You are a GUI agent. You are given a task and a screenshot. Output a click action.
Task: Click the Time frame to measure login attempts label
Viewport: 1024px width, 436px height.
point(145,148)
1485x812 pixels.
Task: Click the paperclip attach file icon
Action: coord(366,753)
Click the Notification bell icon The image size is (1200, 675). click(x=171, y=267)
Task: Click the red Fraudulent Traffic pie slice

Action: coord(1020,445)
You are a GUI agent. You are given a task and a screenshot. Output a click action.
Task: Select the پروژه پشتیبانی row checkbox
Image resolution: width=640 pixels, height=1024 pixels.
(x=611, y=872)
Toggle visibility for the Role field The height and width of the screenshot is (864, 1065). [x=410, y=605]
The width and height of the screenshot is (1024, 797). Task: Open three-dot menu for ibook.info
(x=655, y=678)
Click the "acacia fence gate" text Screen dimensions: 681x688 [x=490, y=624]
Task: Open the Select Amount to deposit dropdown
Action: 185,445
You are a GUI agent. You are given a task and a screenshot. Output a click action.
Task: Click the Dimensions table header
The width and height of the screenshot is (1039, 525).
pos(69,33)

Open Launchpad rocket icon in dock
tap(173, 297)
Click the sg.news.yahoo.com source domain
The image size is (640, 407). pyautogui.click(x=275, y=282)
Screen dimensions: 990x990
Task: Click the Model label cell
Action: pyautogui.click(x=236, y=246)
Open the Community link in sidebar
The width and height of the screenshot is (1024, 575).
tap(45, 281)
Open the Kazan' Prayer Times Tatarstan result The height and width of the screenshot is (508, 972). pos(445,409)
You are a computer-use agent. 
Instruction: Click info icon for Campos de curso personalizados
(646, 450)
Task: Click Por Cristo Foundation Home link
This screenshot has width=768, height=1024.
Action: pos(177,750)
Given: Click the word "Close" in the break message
■ ■ ■ ■
• **Exercise objective**:
Quote the listing in full, please, keeping every line exact.

• **Answer section**:
You are a GUI agent. You are given a task and a screenshot. Output a click action.
Task: Click the Time frame to measure login attempts label
Viewport: 1024px width, 436px height.
point(145,148)
1485x812 pixels.
Task: Click the paperclip attach file icon
Action: coord(366,753)
Click the Notification bell icon The image size is (1200, 675). click(x=171, y=267)
Task: Click the red Fraudulent Traffic pie slice

Action: coord(1020,445)
You are a GUI agent. You are given a task and a screenshot. Output a click action.
Task: Select the پروژه پشتیبانی row checkbox
Image resolution: width=640 pixels, height=1024 pixels.
(x=611, y=872)
Toggle visibility for the Role field The height and width of the screenshot is (864, 1065). [x=410, y=605]
The width and height of the screenshot is (1024, 797). Task: Open three-dot menu for ibook.info
(x=655, y=678)
Click the "acacia fence gate" text Screen dimensions: 681x688 [x=490, y=624]
Task: Open the Select Amount to deposit dropdown
Action: 185,445
You are a GUI agent. You are given a task and a screenshot. Output a click action.
Task: Click the Dimensions table header
The width and height of the screenshot is (1039, 525).
pos(69,33)

Open Launchpad rocket icon in dock
tap(173, 297)
Click the sg.news.yahoo.com source domain
The image size is (640, 407). pyautogui.click(x=275, y=282)
Screen dimensions: 990x990
Task: Click the Model label cell
Action: pyautogui.click(x=236, y=246)
Open the Community link in sidebar
The width and height of the screenshot is (1024, 575).
tap(45, 281)
Open the Kazan' Prayer Times Tatarstan result The height and width of the screenshot is (508, 972). pos(445,409)
You are a computer-use agent. 
Instruction: Click info icon for Campos de curso personalizados
(646, 450)
Task: Click Por Cristo Foundation Home link
This screenshot has width=768, height=1024.
Action: pos(177,750)
Given: Click the word "Close" in the break message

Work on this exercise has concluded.